Refreshing Rieslings

Knappstein Clare Valley Riesling, 1998 (selected outlets of Dunnes Stores, £7.99)

Knappstein Clare Valley Riesling, 1998 (selected outlets of Dunnes Stores, £7.99). I recommended this tangy, lime-tinged Australian last week as a partner for ceviche, and can't resist mentioning it again. One of the very best at a bargain price.

Wirra Wirra Hand Picked Riesling, McLaren Vale & Clare Valley, 1998 (Oddbins, £9.99). Wonderfully perfumed with that distinctive petrolly edge, this is a complex, engaging wine whose light, subtle flavours linger just as you'd wish.

Peter Lehmann Barossa Reserve Riesling, 1994 (Vintry Rathgar, Duffys Terenure, McCabes Merrion, Sweeneys Dorset Street and Fairview, Higgins Clonskeagh, Jus de Vine Portmarnock, usually about £12.99). A new discovery at the Australian tasting - and what a treat! Classic Riesling aromas, tingling acidity, ripe fruit, a long, bracing finish . . . not much wonder it was judged best Riesling in the world at last year's International Wine and Spirit Competition. Grapes from the cool Eden Valley, not the hot Barossa.

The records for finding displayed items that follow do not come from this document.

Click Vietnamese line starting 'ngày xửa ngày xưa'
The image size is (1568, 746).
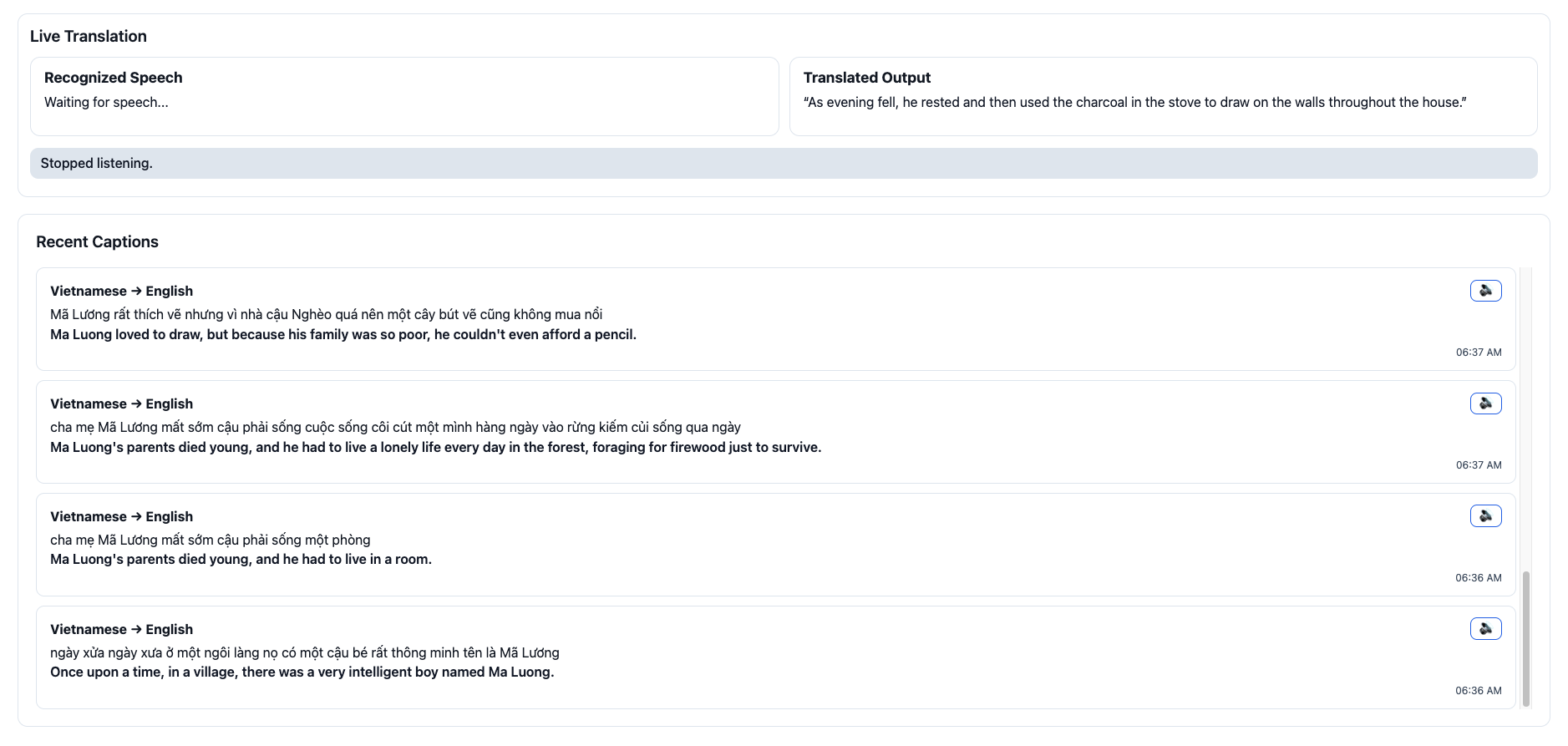304,653
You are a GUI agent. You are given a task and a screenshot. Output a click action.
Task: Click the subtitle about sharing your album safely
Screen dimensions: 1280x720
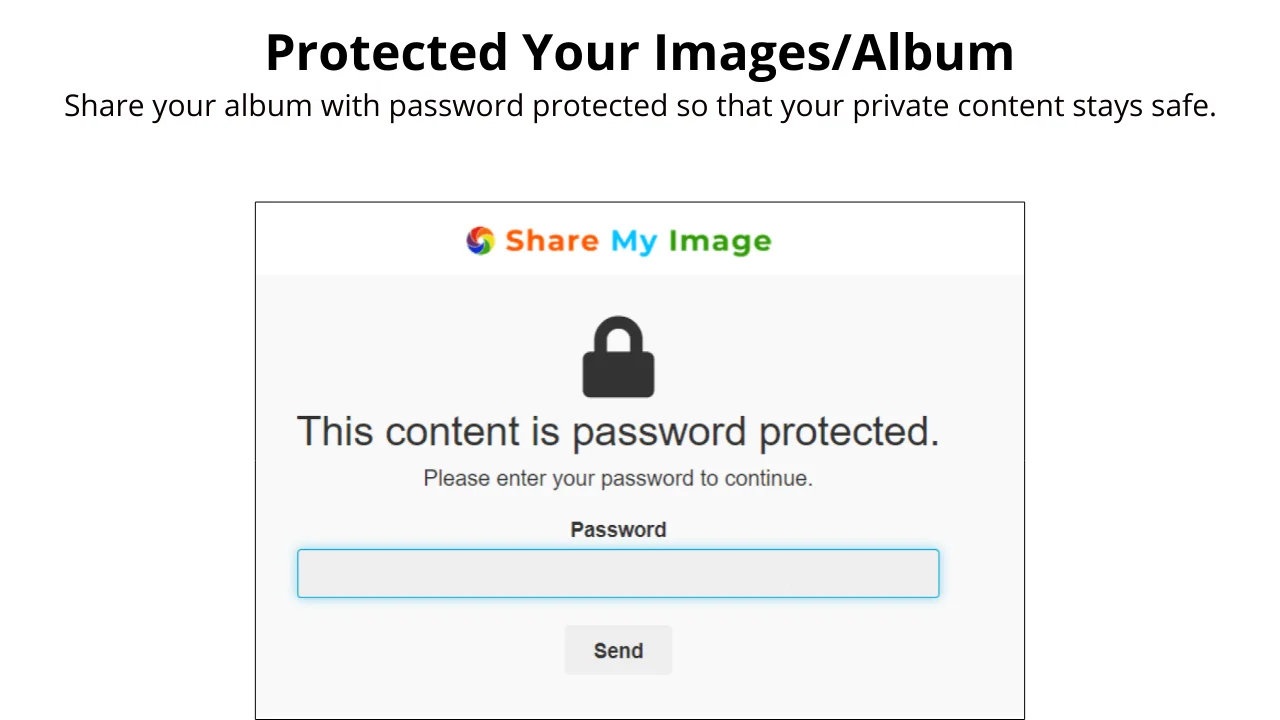640,105
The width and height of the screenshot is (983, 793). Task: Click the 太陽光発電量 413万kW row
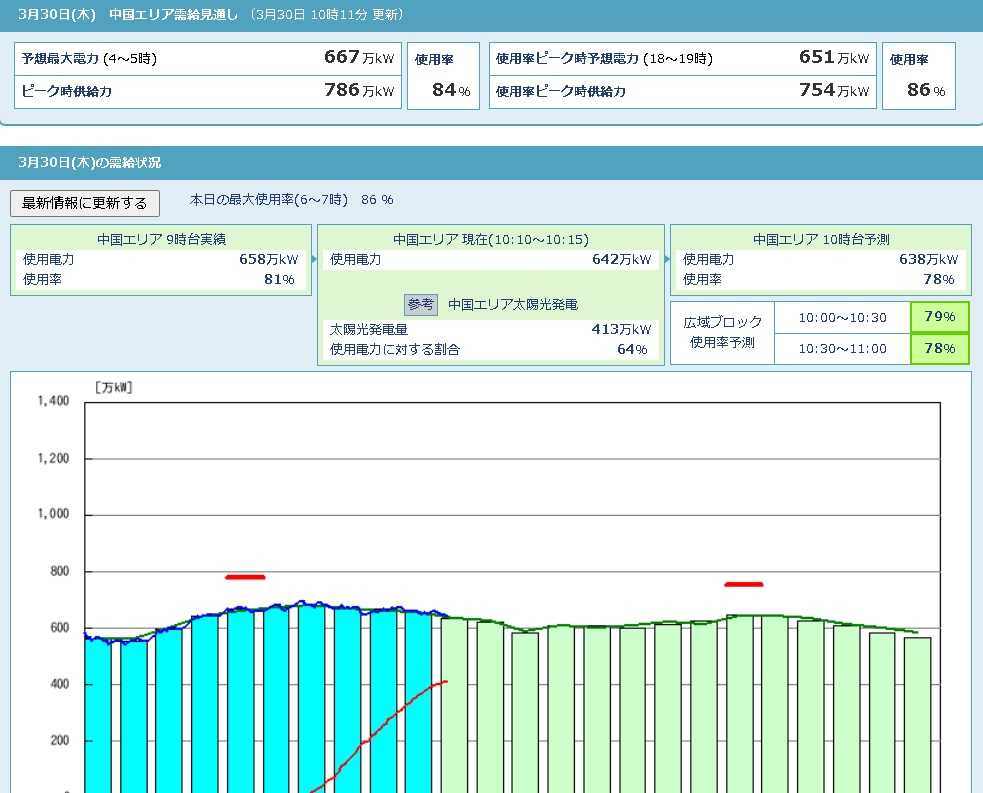(490, 329)
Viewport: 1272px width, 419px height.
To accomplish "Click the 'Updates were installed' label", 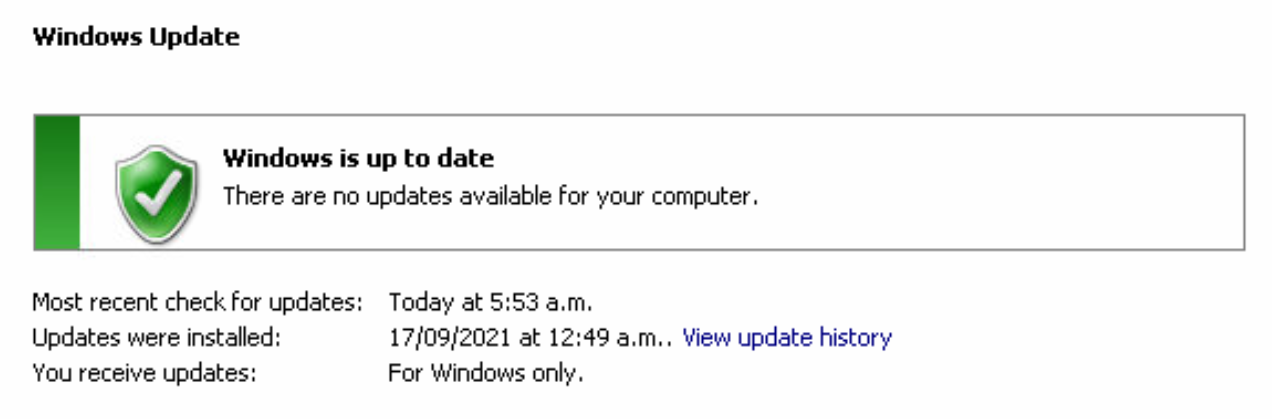I will pos(156,337).
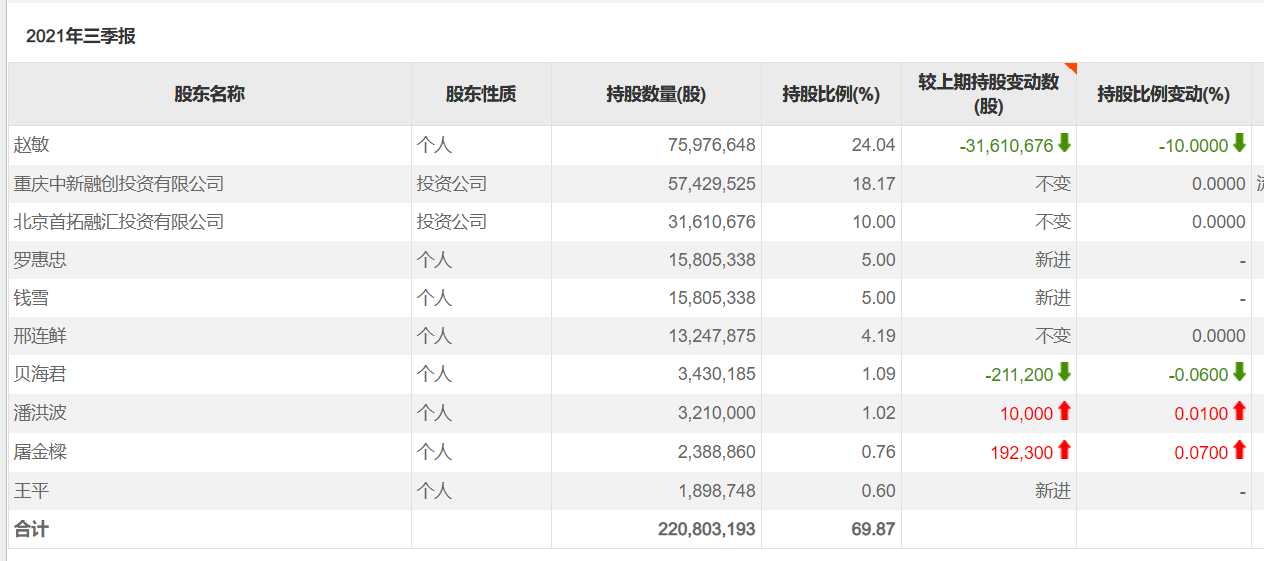The image size is (1264, 561).
Task: Click the 2021年三季报 section title
Action: [x=81, y=37]
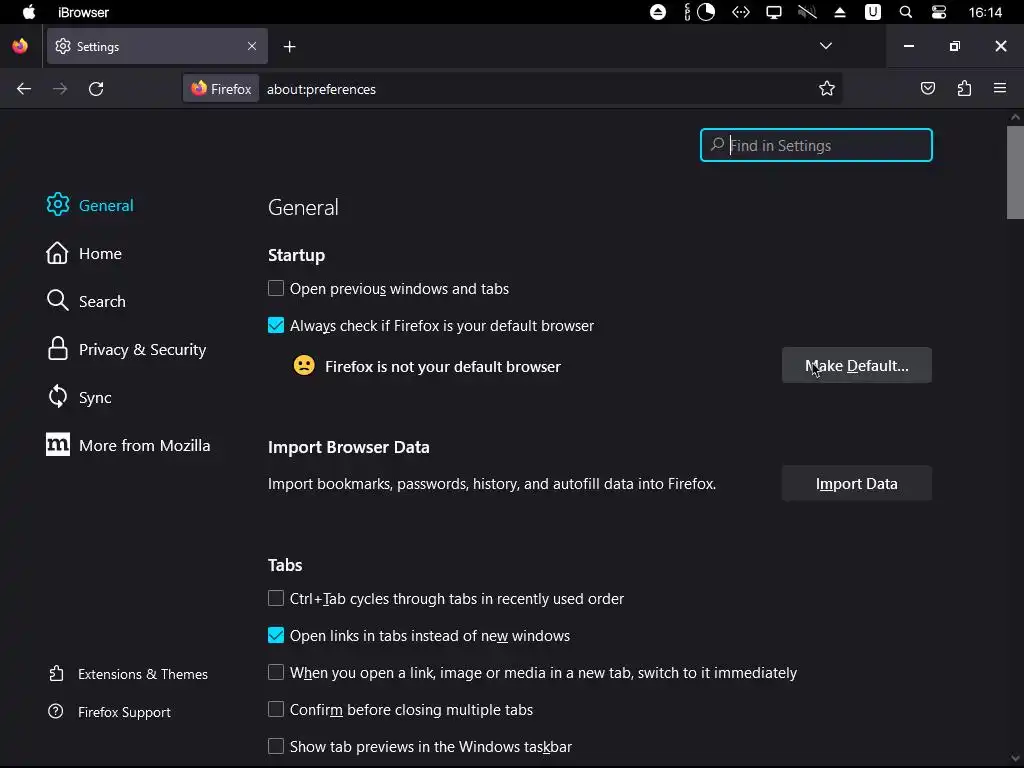Screen dimensions: 1024x768
Task: Click the reload page icon
Action: coord(96,89)
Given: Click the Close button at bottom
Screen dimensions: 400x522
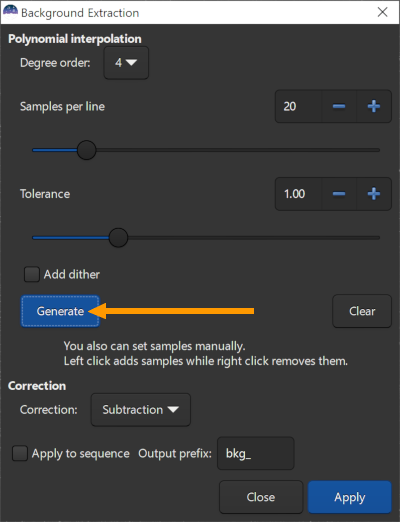Looking at the screenshot, I should click(x=261, y=497).
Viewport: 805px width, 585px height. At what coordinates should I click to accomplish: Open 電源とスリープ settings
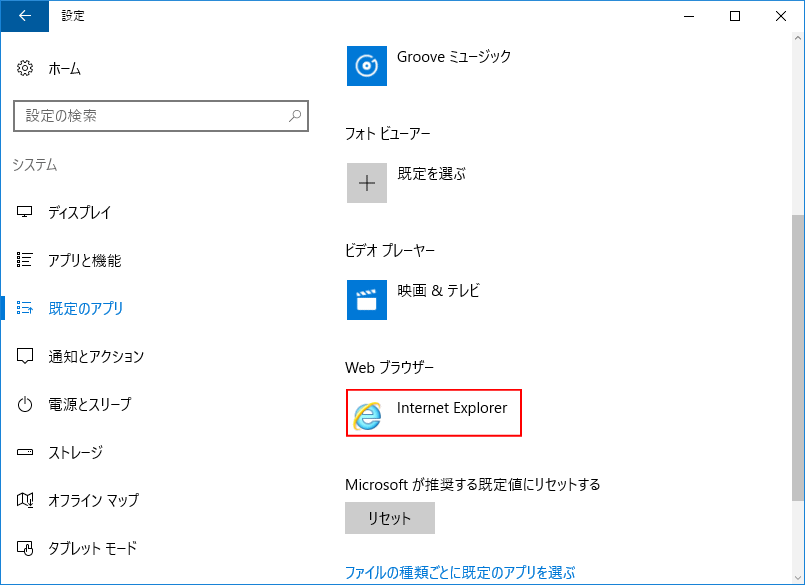(90, 405)
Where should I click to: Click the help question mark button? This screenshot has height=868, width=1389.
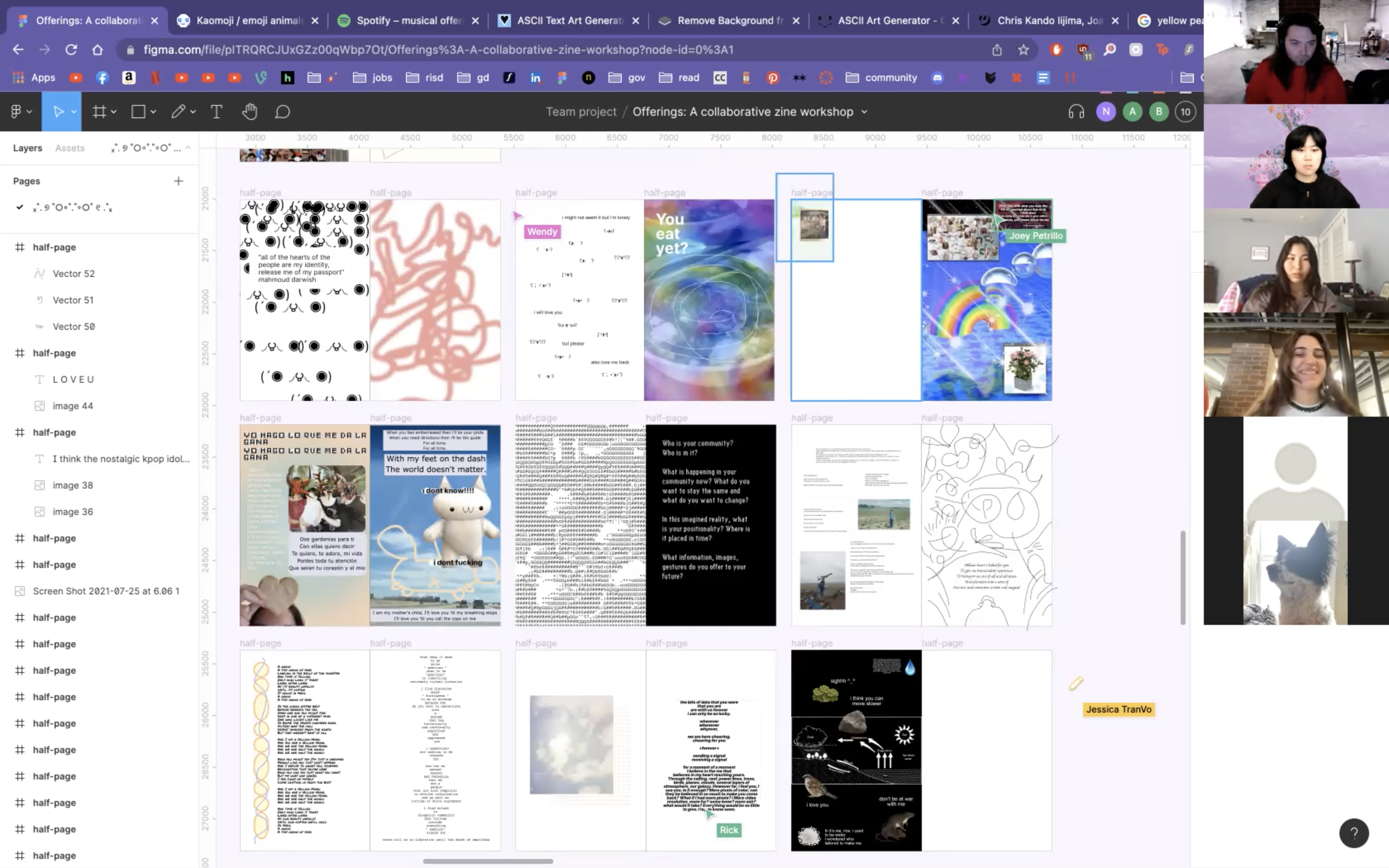point(1353,833)
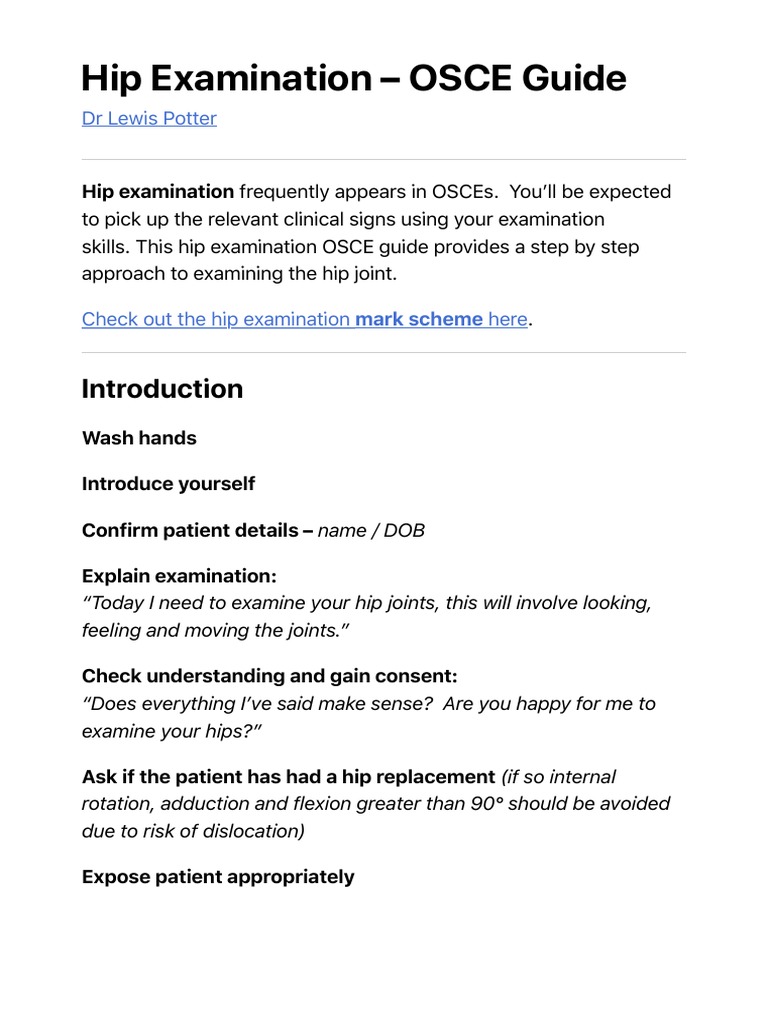768x1024 pixels.
Task: Click the bold "Hip examination" opening words
Action: coord(158,192)
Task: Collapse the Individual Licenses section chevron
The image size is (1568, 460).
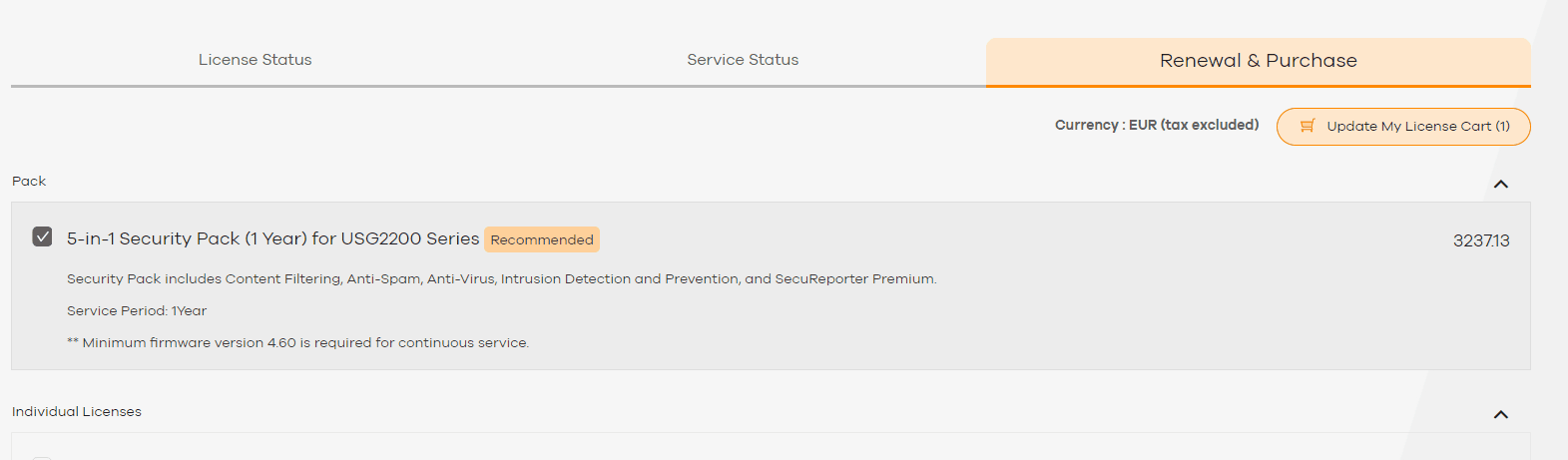Action: coord(1500,414)
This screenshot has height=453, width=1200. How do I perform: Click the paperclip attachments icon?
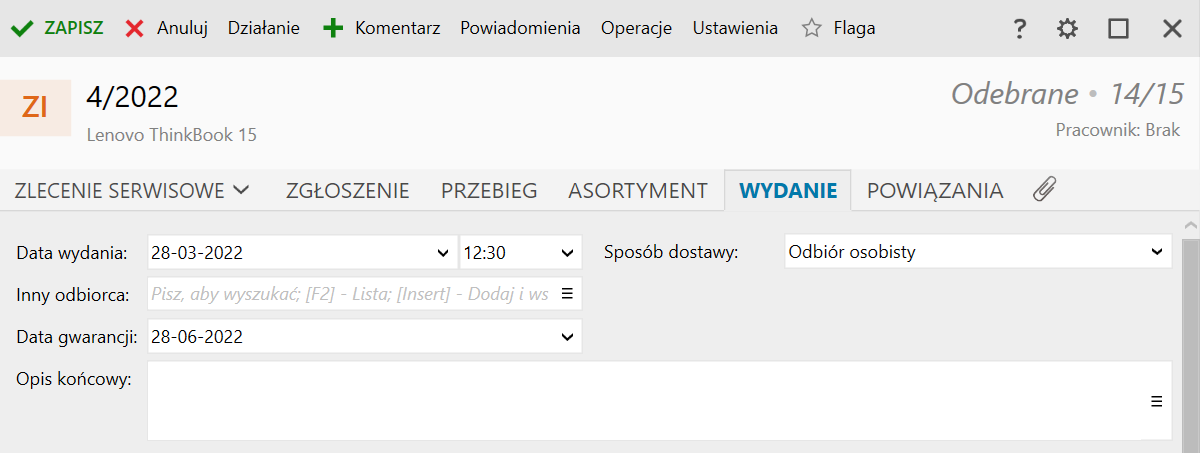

Graacher Himmelreich Riesling, Mosel-Saar-Ruwer, Dr Weins-Prum, 1997 (Karwigs Wine Warehouse Carrigaline and many SuperValus/Centras/Roches Stores, usually about £8.50). The ultimate summer tipple - feather-light (alcohol only 8.5 per cent) and slightly spritzy, with ripe apple flavours behind.